With the built-in JSON unflatten, I have been unable to unflatten into a cluster with different elements than the original cluster that was flattened, even when it should be "obvious" how to adapt such as adding a new uniquely named attribute.
I'm trying to avoid using a serializer addon that includes the code to interpret each potential type as I have learned not to trust that kind of addon very much.Well, the limited use of the inbuilt JSON primitives are why other JSON libraries exist. I wrote JSONtext myself, and from that experience I can see that making the subVI you want is certainly possible, though you didn't convince me that the JKI one doesn't already work.

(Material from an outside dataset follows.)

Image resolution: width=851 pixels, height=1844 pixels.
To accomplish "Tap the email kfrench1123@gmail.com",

The JKI one doesn't support collections. It also doesn't strictly match the input default's datatype.
11-16-2022 04:01 AM
Comments on your example:
I'm trying to guarantee the type of a variable doesn't change at runtime so one check I've added is to only accept value updates via the "data string" which asserts a compatible memory structure
Are you not using strict-typed data in your program? Libraries like JSONtext assume you are converting to some strict-typed structure like a Cluster, with any Variant being an intermediate step in conversion. Strict-type data can't change at runtime, so I don't understand what you are doing here.

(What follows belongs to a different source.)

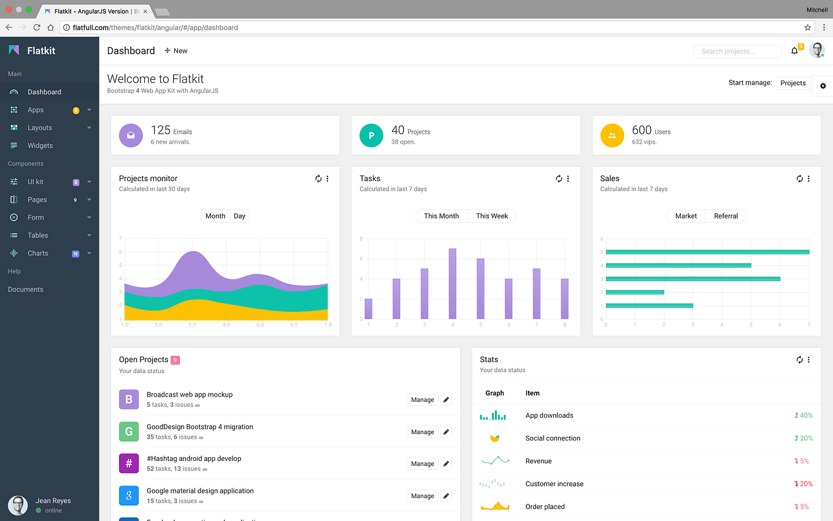Focus the Search projects field
This screenshot has height=521, width=833.
[737, 52]
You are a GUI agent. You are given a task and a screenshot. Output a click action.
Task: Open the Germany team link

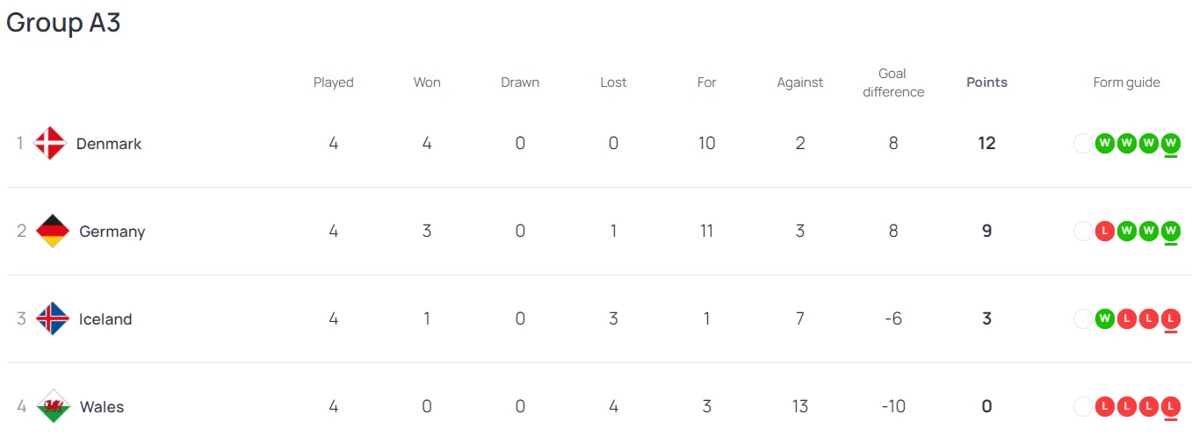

would like an error/warning or another output letting me know some JSON was not understood
This has been requested before, so I might add a "Missing Items" output in JSONtext.
Though other ways of doing data-type changes from old versions are:
Having a Dialog to ask the User is a much weaker design than including code that automatically handles older formats of the data.
For example, 'in Revisions earlier than 2 "q" was named "a".'
Or even, 'in Rev earlier than 2, if "High Power" = True, then set "Power Level (%)" = 90'
11-16-2022 08:42 AM
@avogadro5 wrote:
@Yamaeda wrote:
It works well with to/from flattened variants, just add some filler 0x00's to the flattened string so there's some data to convert from.
If I'm understanding this correctly is it suggesting that I would have to inspect the 2 datatypes and insert padding string(s) to make the old string compatible with the new one?
Kind of. If the new type has more data it'll create an error if there isn't enough to work with. If you test with the opposite, a smaller cluster, it'll take as much data as it needs and ignore the rest.
With that in mind, if you just add a bunch of nulls the new/added elements should get default values.
11-28-2022 11:18 AM
There appears to be no existing code with the features I'm looking for. Thanks for the input that what I want to do is wrong.